Following up on Time Magazine’s article arguing that American may be Islamophobic, the Washington Post takes its stab at pressing the indictment. Post writer Annie Gowen focuses mostly on opposition to a proposed sprawling Islamic center in Murfreesboro, Tennessee. The Post claims that opposition is intense, but it presents no data on where overall public opinion in the area stands. Thus, the Post apparently has no idea whether the headline of the story that appeared in the print edition — “Nowhere near Ground Zero, but no more welcome” — is accurate.
The Post does refer to a poll that appeared in the Time article finding that 43 percent of Americans hold unfavorable views of Muslims. But which Muslims were the respondents referring to when they answered?
Was it the Muslims they know personally or the Muslims involved with the Council on American-Islamic Relations (CAIR), a group named as an unindicted co-conspirator in the Holy Land Foundation trial? Was it the Muslims who cheered the 9/11 attacks, the Muslims who condemned them, or the Muslims who called the attacks a crime, but claimed America was an accomplice? Was it the Muslim population in peaceful Indonesia or the Muslim population in Gaza? Was it the Iranian dissidents or the Iranian government?

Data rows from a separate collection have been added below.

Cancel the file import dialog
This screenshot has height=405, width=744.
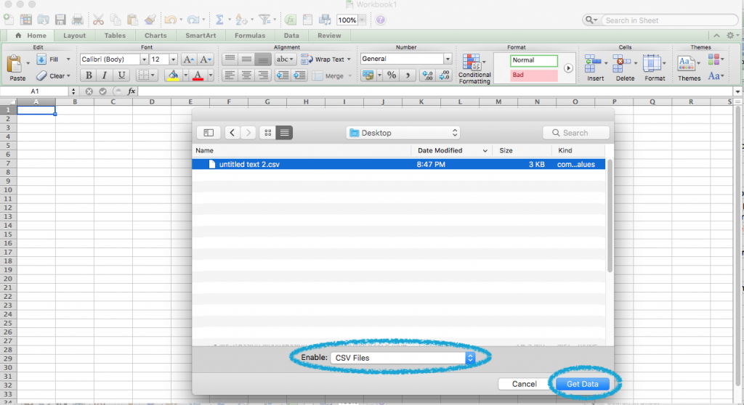pos(524,383)
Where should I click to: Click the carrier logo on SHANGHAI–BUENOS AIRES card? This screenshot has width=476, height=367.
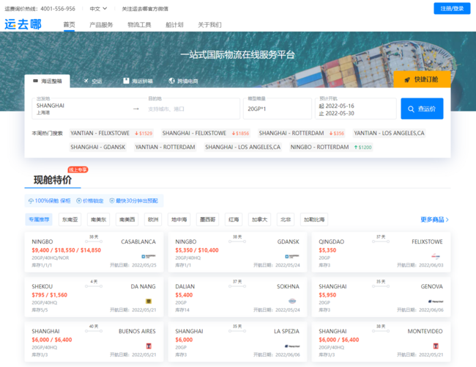click(148, 346)
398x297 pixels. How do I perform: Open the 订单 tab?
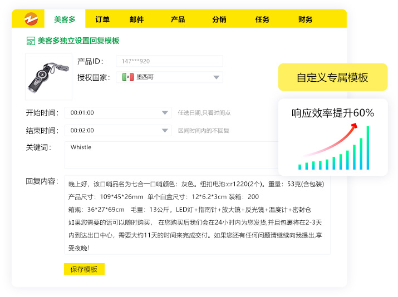[x=102, y=19]
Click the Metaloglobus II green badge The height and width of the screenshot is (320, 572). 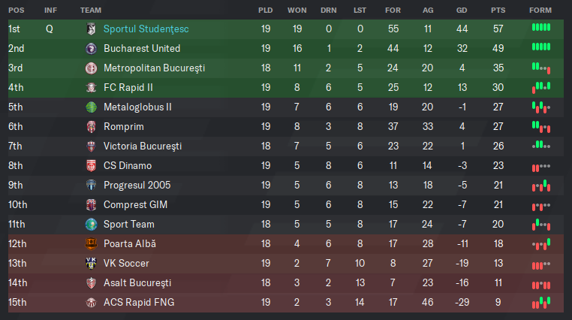[91, 107]
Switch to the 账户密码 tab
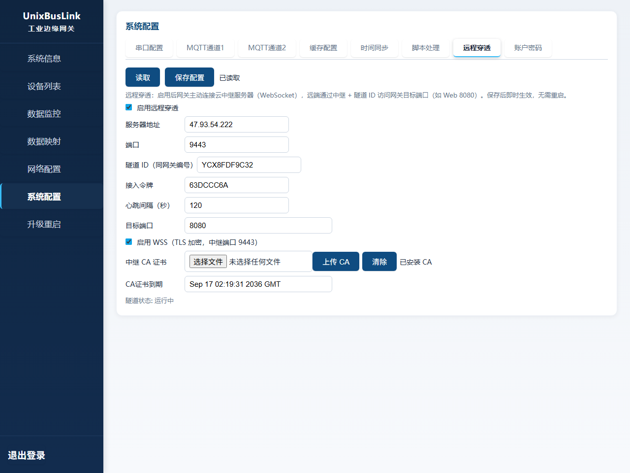This screenshot has height=473, width=630. tap(528, 48)
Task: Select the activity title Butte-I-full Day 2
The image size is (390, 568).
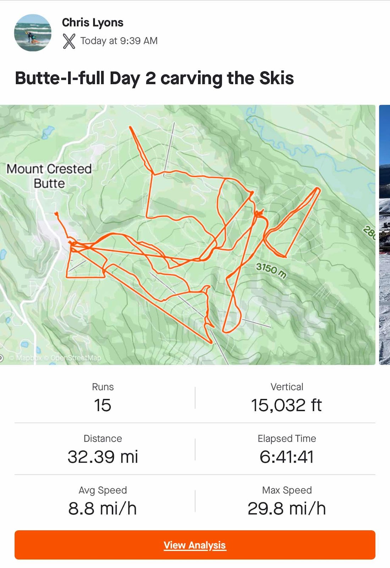Action: coord(154,78)
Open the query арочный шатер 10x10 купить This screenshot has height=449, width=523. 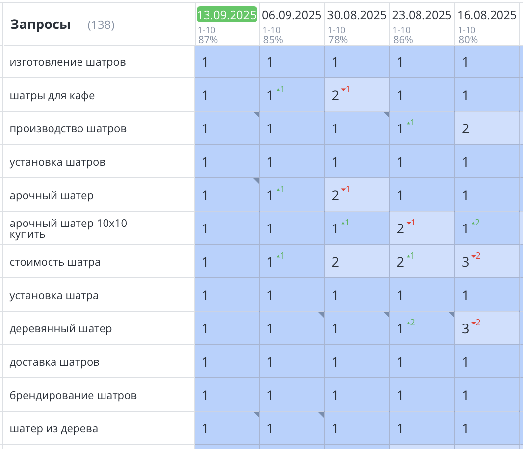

The Post notes that 25 percent of respondents said that most Muslims are not patriotic Americans. If this answer to an empirical question is incorrect (I assume it is, but don’t really know), the conclusion should be that a relatively small, though certainly not de minimis, percentage of Americans showed bias in their answer to this question. The conclusion should not be that America as a whole is Islamophobic; if anything, the opposite conclusion better fits this piece of data.
The Post acknowledges that the overall level of anti-Muslim sentiment hasn’t shifted much as a result of the Ground Zero Mosque controversy. But it quotes unnamed “religious scholars and other experts” who find the change in tone “striking.” That’s certainly possible, given the “in your face” nature of the decision to build a mosque on the site of a building that was damaged by the deadly 9/11 attack. But if overall sentiment hasn’t changed, one wonders why Time and the Post are suddenly suggesting that Americans are Islamophobes.
In the end, of course, the question comes down to how one defines Islamophobia. If it means disliking American Muslims because of their religion, then I don’t think the charge sticks. If it means disliking a good deal of what many Muslims are doing in the wider world, and seeing some sort of a connection between that conduct and the religion of Islam, then Americans may well be Islamophobic. But we would be fools if we weren’t.